Мы дадим тебе куклу.
Не плачь!
— Я не плачу, — с трудом разжимая губы, выдавил Аркадий. — Я не плачу. Я не плачу!
Плечи у него затряслись.
Соня молча стояла посредине комнаты, слушала, как давится слезами Аркадий, и по губам ее пробегала, то вспыхивая, то угасая, улыбка. В ней было и женское сознание своей силы, и добрая влюбленность девочки, и упоение жизнью, и ревнивая недоверчивость, и какая-то загадка, которая говорила, что так полна, сложна, не исчерпана и на десятую долю ее душа.
— Ладно, — сказал Аркадий. — Ладно. Я пошел. У меня дело.
Соня не остановила его. Она только попросила:
— Ты приходи… пожалуйста.
Пряча лицо, Аркадий вышел на балкон, махнул рукой ей и прыгнул вниз.
Она облокотилась о перила, молчаливо, покорно провожала его всепонимающим взглядом.
Он не обернулся — ни разу, как и тогда, в начале лета, но теперь-то Соня знала, что творится у него в душе!..
БОГАТЫЙ УЛОВ
Раза два или три в неделю Аркадий вставал до рассвета, брал удочки, банку с червями, припасенную с вечера, и шел на рыбалку. Он облюбовал одно укромное местечко на Старице, обжил его, по возможности храня от постороннего глаза. С трех сторон оно было окружено лозняком: полукольцо живой изгороди, а за ним — клок зеленой, почти не знавшей человеческих ног лужайки. Хорошо, с азартом, в иные дни самозабвенно клевали здесь окуни! Они шли на крючки с наживкой, как пираты на абордаж, мгновенно, по-разбойничьи топя поплавки. Небольшие, ну, с ладонь, может, чуть длиннее, они были так прожорливы, что даже хватали с налету пустые крючки.
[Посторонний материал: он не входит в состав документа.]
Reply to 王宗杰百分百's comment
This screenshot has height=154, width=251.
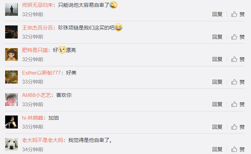point(217,37)
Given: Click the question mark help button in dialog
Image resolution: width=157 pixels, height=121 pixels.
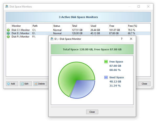Looking at the screenshot, I should (x=122, y=39).
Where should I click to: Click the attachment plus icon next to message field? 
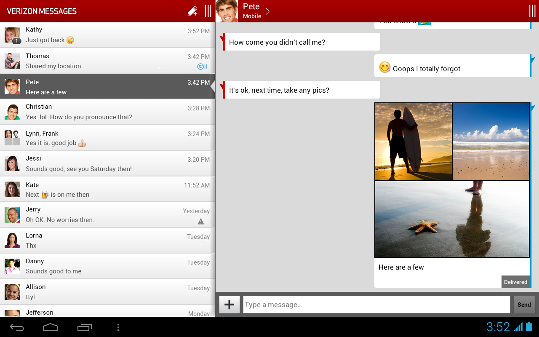[229, 304]
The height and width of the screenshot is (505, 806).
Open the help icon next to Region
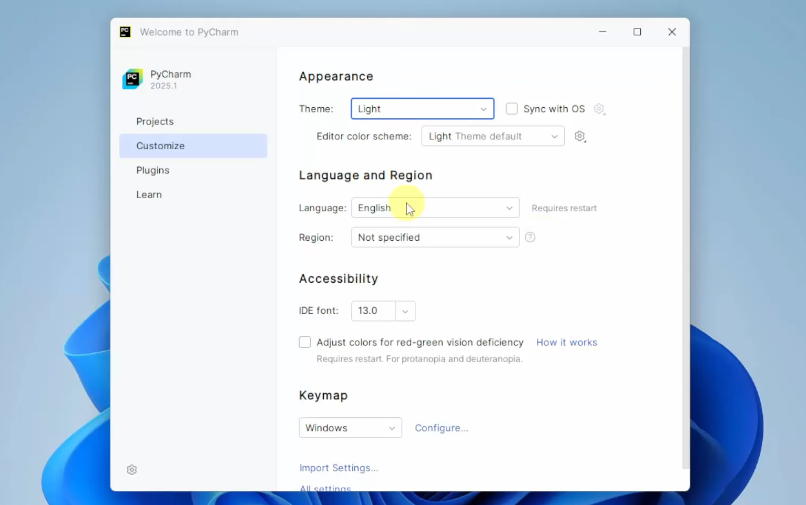point(530,238)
Однажды, рассказывал Аркадий, он в самом начале ловли случайно уронил в воду банку с червями, и все-таки не ушел с пустым ведерком: окуньки брали на мух, на козявок, и вообще «на сухую снасть». Рыбакам виднее, может ли быть такое…
Окуньки, выуживаемые Аркадием, — впрочем, в Старице водились не только окуньки, — этот красноперый и хищный подводный народец; обитал в зеленых глубинах заводей, в тине и осоке, и другой мелкий нечиновный рыбий люд, — так эти самые окуньки составляли чуть ли не основную часть меню семьи Юковых. Одного улова хватало на отличную уху — с лучком, перчиком и картошечкой, подчас на две ушицы, оставалось еще и на жаркое; правда, многовато костей, но желудок Аркадия переваривал и не такие вещи. Желудок у него был луженый; всякая мелкая игла и разные осколки перетирались в нем так же исправно, как перетирается мельничными жерновами ржаное зерно. Уха, рыбье жаркое, свежий ароматный черный хлеб, густо посыпанный солью, — ну чем не райские блюда! Аркадий летом чувствовал себя прекрасно: еда росла под ногами, летала в воздухе, плескалась в воде.
В ночь с субботы на воскресенье, после разговора с Соней, Аркадий спал плохо; он уснул поздно и проснулся не вовремя: уже отгорала, теряя густо-алые краски, холодная заря конца лета. Не умывшись и даже не схватив куска хлеба, Аркадий выскочил из дому и рысцой пустился по знакомой дороге за город. На одном плече лежали у него рыболовные снасти, на другом висела потертая кожаная сумка; кроме банки с червями да запасных крючков, в сумке ничего не было. Аркадий был без фуражки, босиком, в стареньком пиджаке.